BEGIN Extract to read

The path from Sri Lanka to Syria is not a well-trodden one. It is thought that only several dozen Sri Lankan Muslims travelled to the Middle East to join Islamic State.
The number is far lower than most other surrounding South Asian countries, which have had a large number of their nationals make the journey.
The Sri Lankan government warned in 2016 that 32 Muslims from four “well-educated and elite” families had already gone to Syria.
According to Jihad Watch, scores of them returned to Sri Lanka later that same year.
It is not clear what happened to them, but it has been reported that a number were among those arrested by Sri Lankan authorities in connection with the Easter Sunday bombings, as well as one Syrian national.
It raises the possibility that the attackers could have either been returnees or at least had organisational links to Isil.
Two of the hotel bombers were on Tuesday reported to have been the sons of a “wealthy” Colombo spice trader.

END Extract to read

Update the passage on Sri Lankan Muslims who went to Syria: write out again the part that opens with the words containing "The Sri Lankan" and closes with "that same year.", using "households" in place of "families".

BEGIN Dataset extract

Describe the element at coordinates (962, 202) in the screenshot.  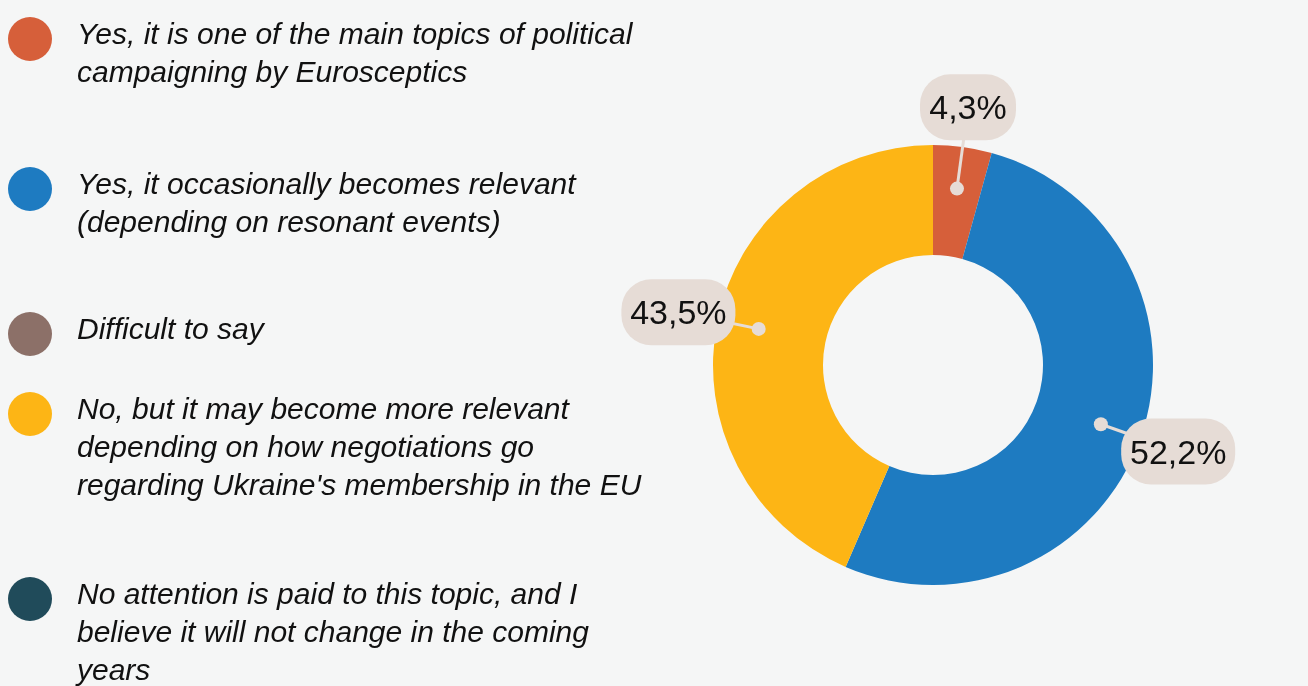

END Dataset extract

- _Result of the task_
The Sri Lankan government warned in 2016 that 32 Muslims from four “well-educated and elite” households had already gone to Syria.
According to Jihad Watch, scores of them returned to Sri Lanka later that same year.